▶ [Work to be completed]: The reply should reproduce every line of the data below word for word, minus any images.
#### Data for this exercise
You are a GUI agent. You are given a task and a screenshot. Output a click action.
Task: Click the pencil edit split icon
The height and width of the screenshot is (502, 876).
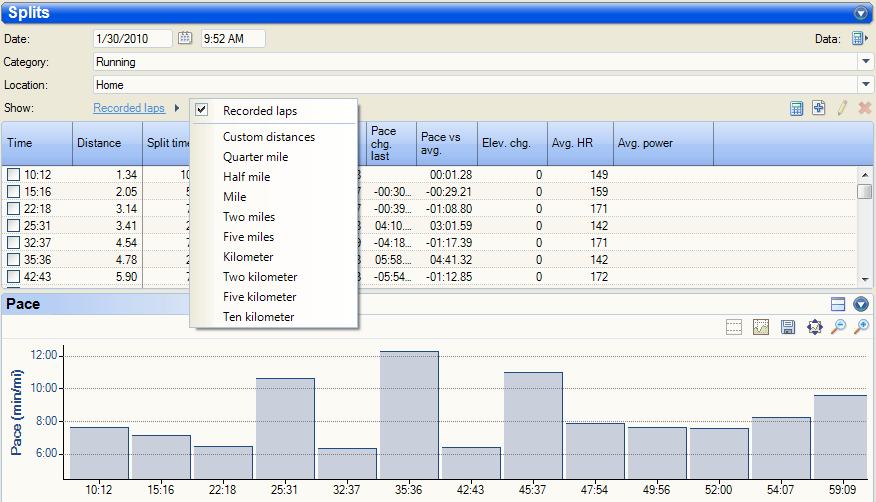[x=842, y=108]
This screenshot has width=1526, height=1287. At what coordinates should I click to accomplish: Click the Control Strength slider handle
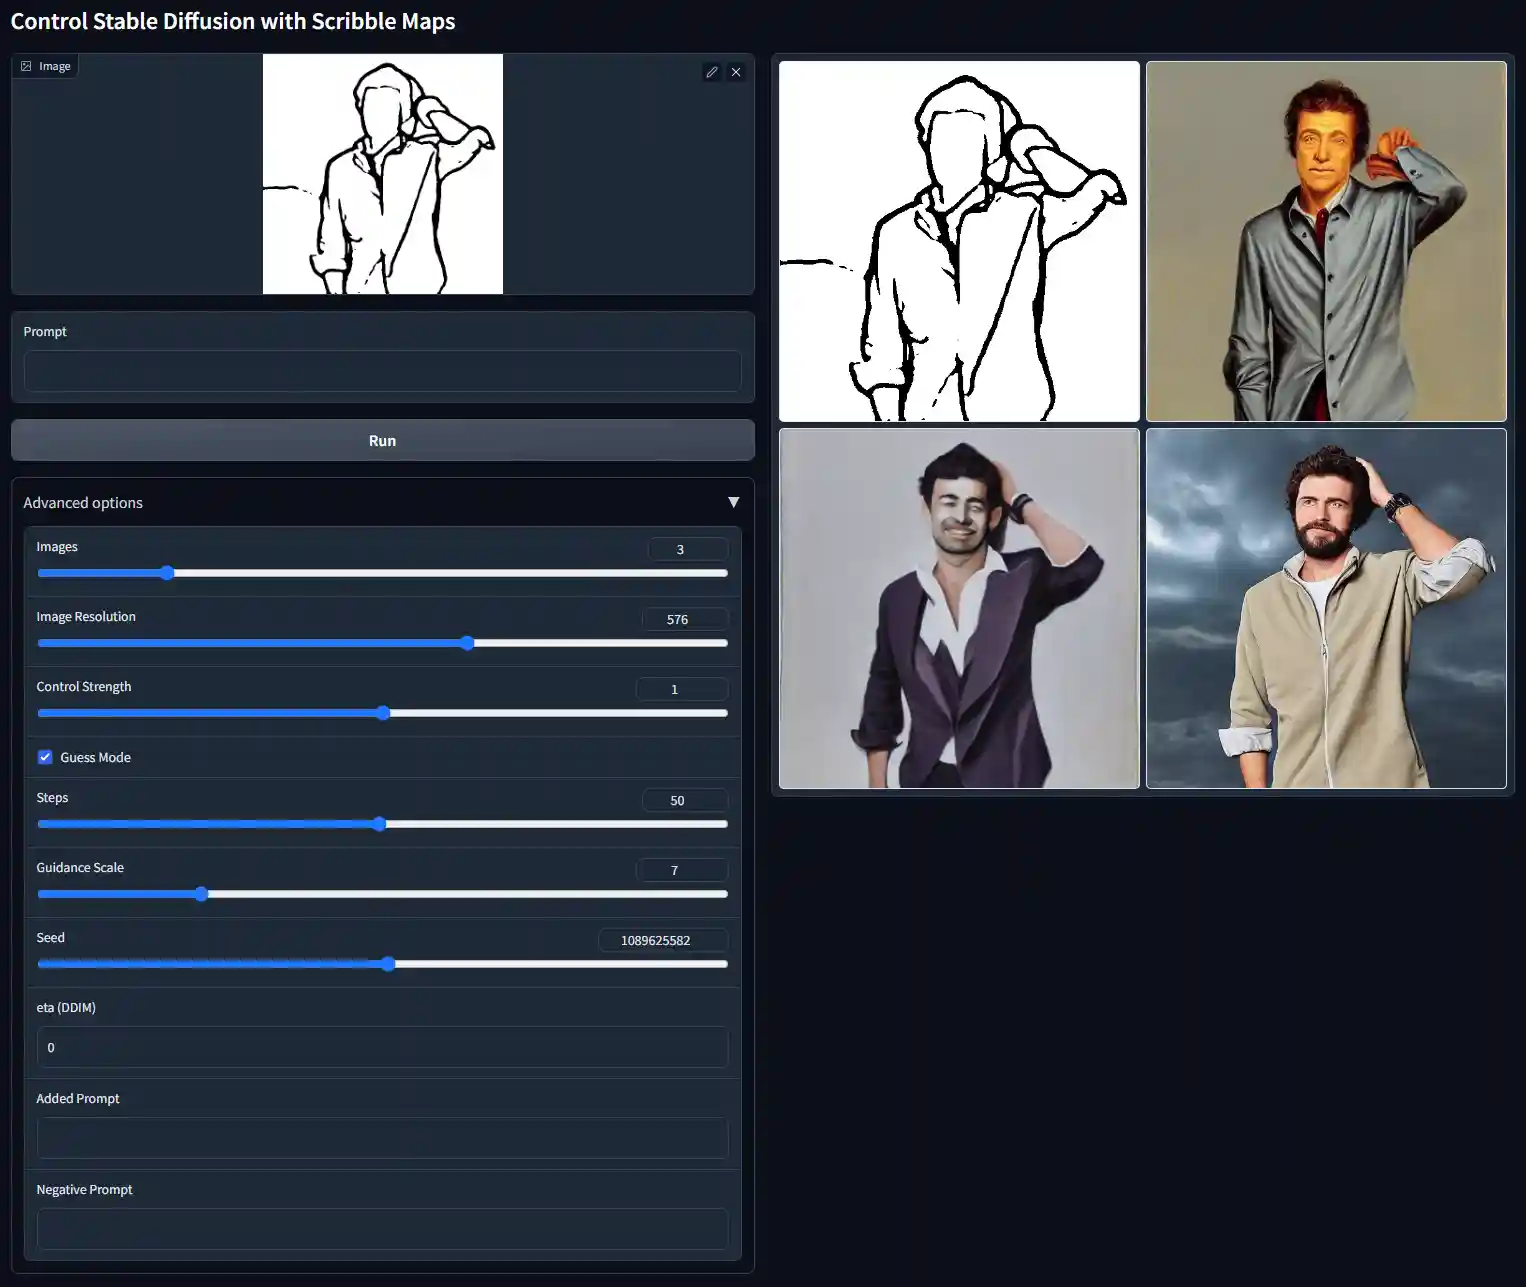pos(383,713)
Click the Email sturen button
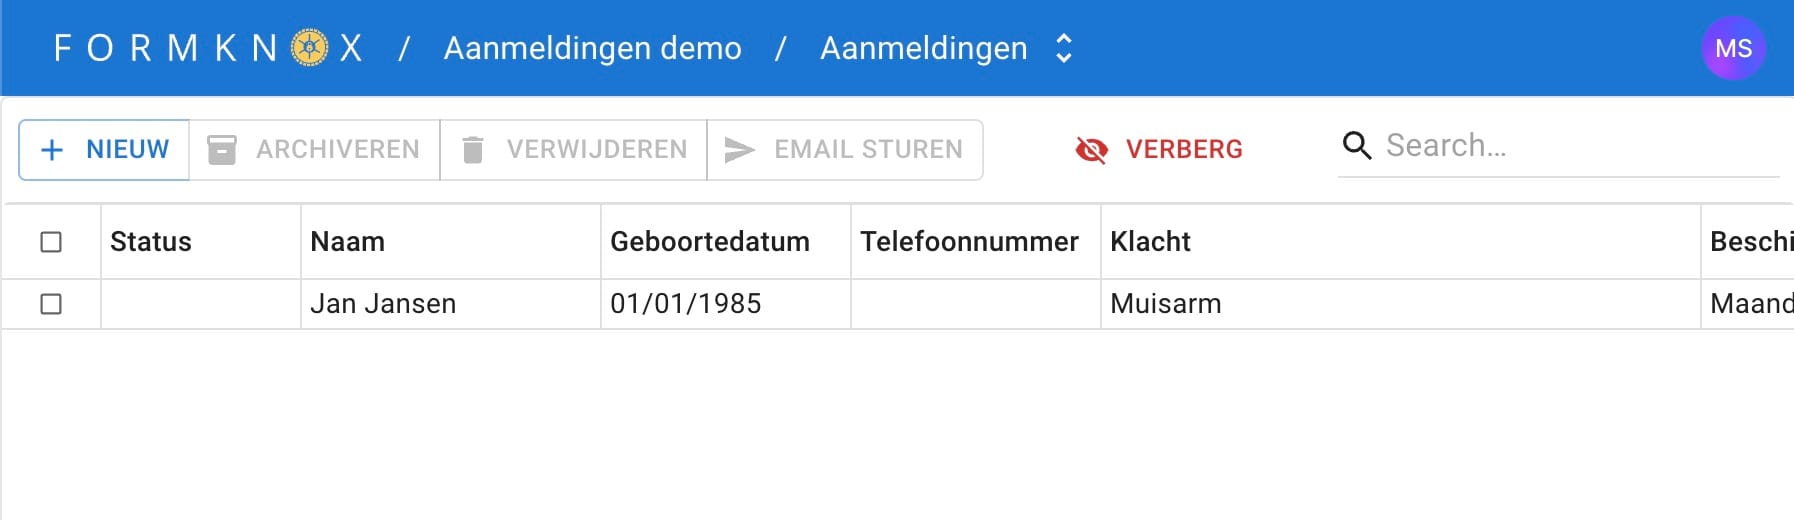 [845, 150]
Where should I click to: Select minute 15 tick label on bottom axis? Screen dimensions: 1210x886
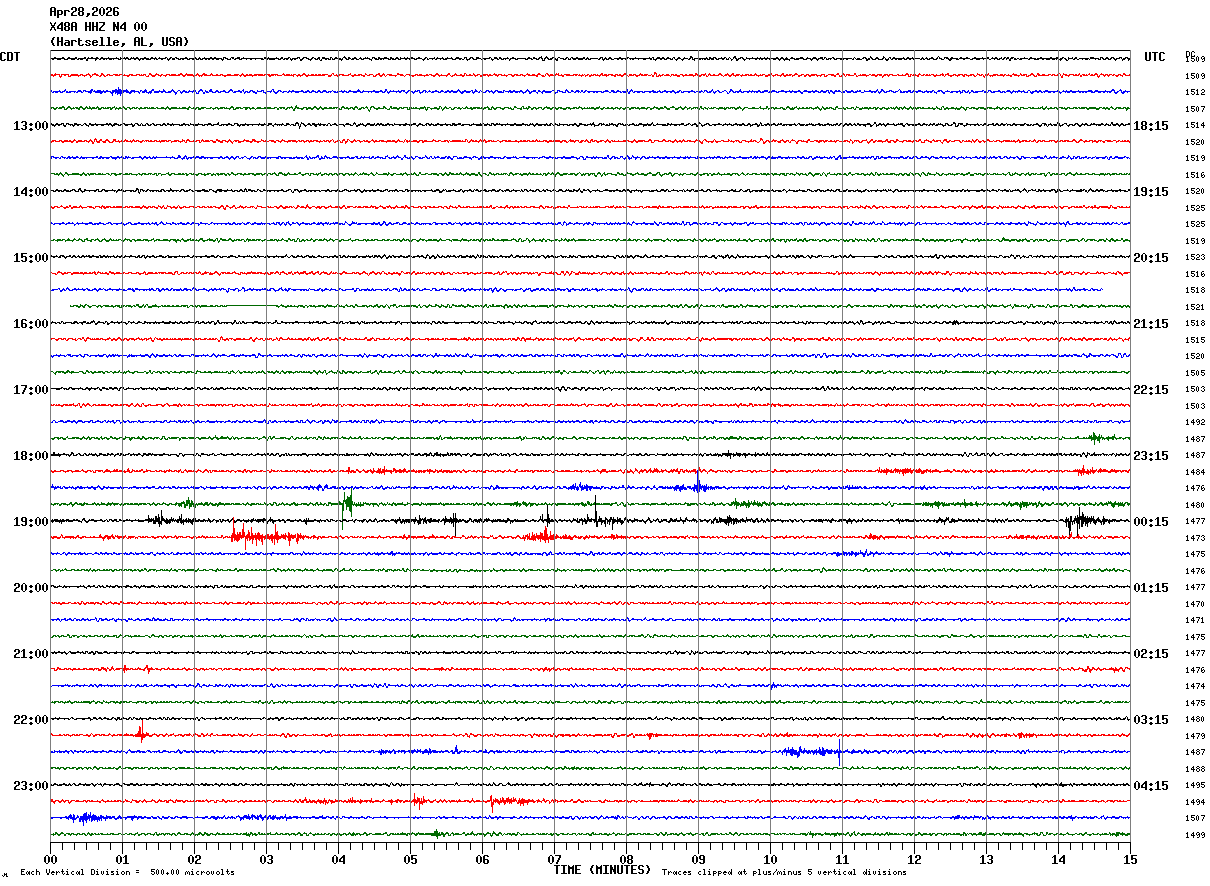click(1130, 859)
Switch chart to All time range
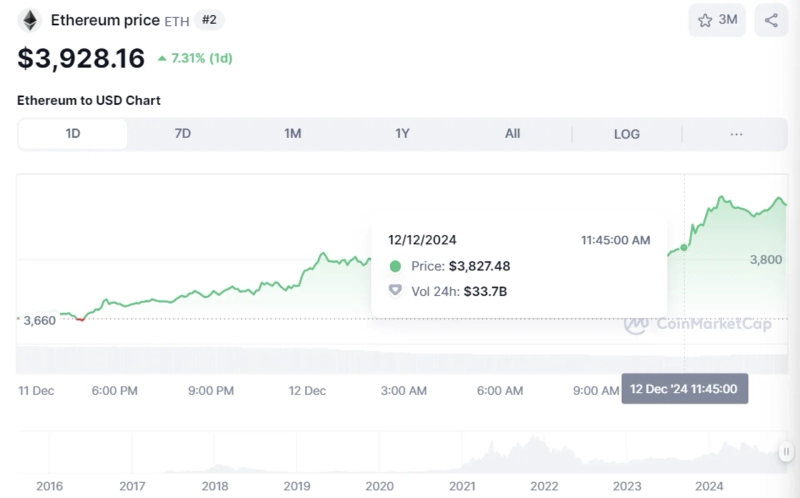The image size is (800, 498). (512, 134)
########
▶ [Solution to this problem]:
You are a GUI agent. You are given a task and a screenshot. Output a click action.
Task: Click the pencil edit split icon
The height and width of the screenshot is (502, 876).
[x=842, y=108]
This screenshot has width=1526, height=1287. At what coordinates should I click to accomplish: Click the Control Strength slider handle
pos(383,713)
Click the Email sturen button
 [845, 150]
Where should I click to: Select minute 15 tick label on bottom axis? Screen dimensions: 1210x886
click(1130, 859)
Switch chart to All time range
The image size is (800, 498). (512, 134)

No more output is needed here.